INSTRUCTIONS TO FOLLOW: Only the lines from the one containing "You are a computer-use" through the last line of the data below belong in your answer, copied exactly and without pictures.

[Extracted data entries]
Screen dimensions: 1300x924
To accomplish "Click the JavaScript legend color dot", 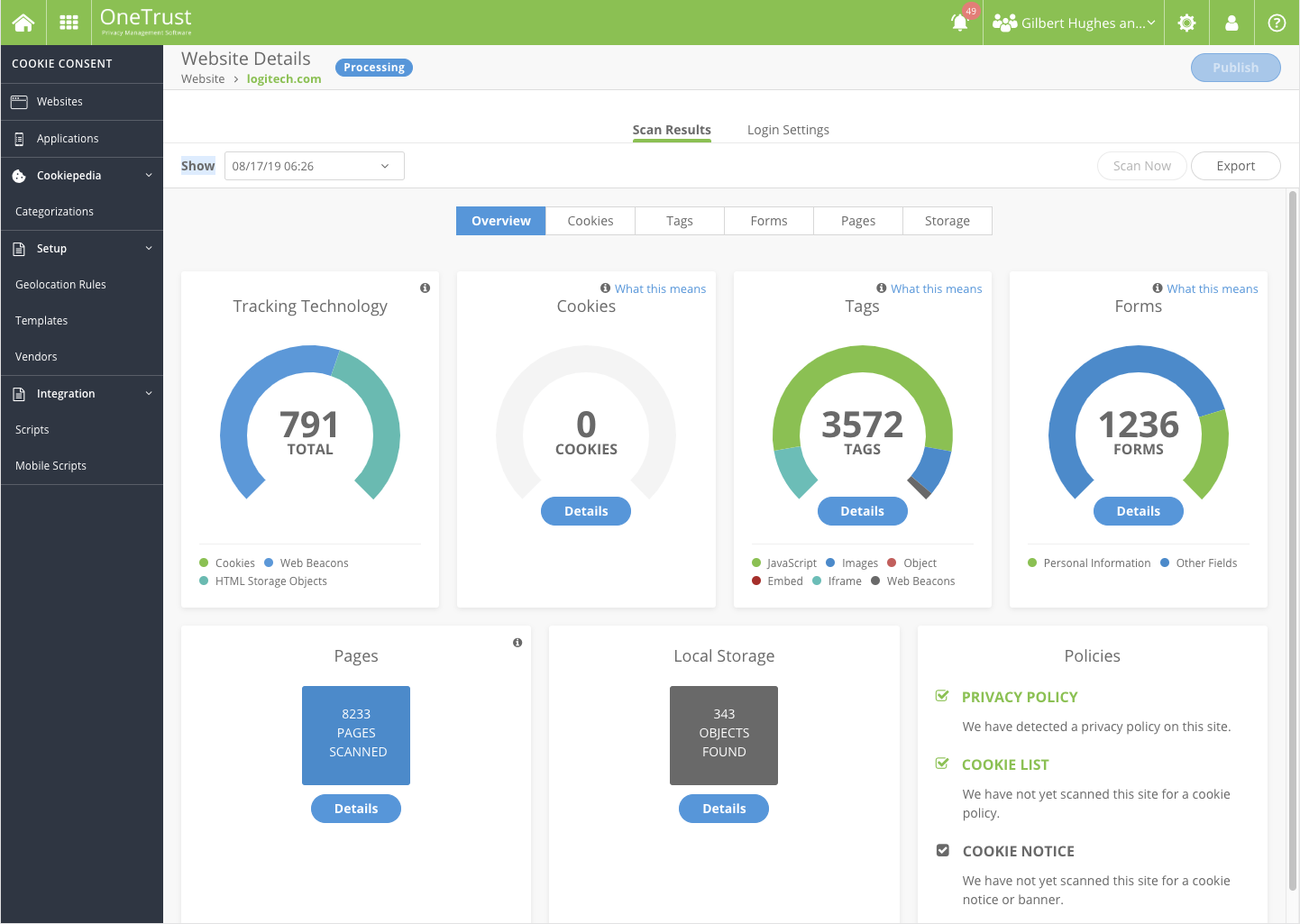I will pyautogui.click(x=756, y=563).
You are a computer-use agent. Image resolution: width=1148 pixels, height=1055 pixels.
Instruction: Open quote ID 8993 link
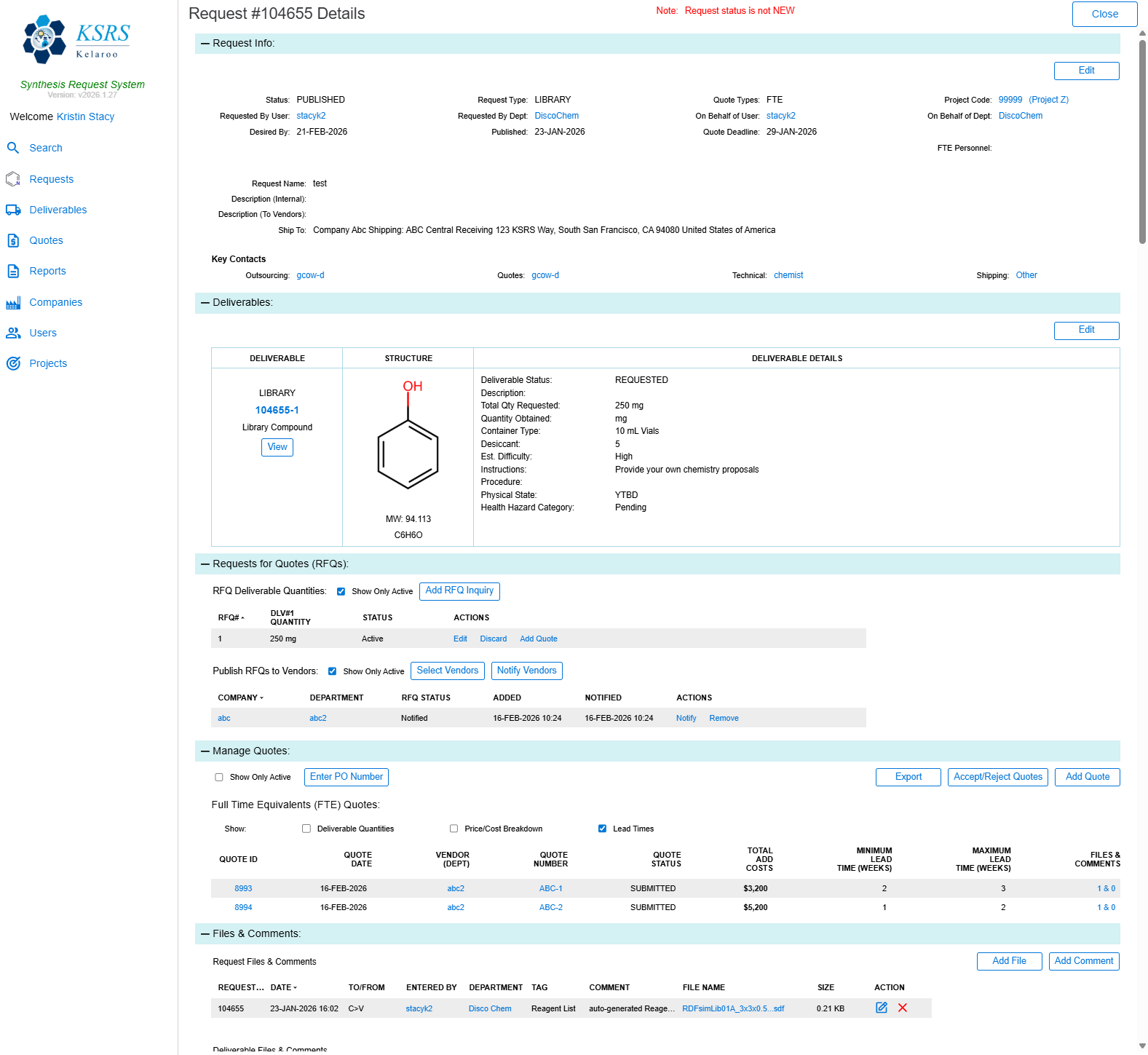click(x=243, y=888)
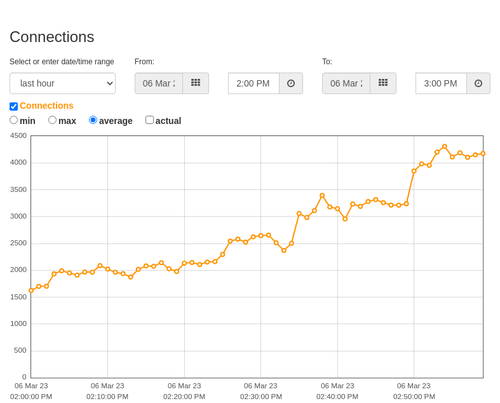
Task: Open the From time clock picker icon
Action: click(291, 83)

ANSWER TO THIS PROBLEM:
You are a computer-use agent. Image resolution: width=1148 pixels, height=1055 pixels.
Instruction: Open quote ID 8993 link
click(x=243, y=888)
Task: Open the From time clock picker icon
Action: click(291, 83)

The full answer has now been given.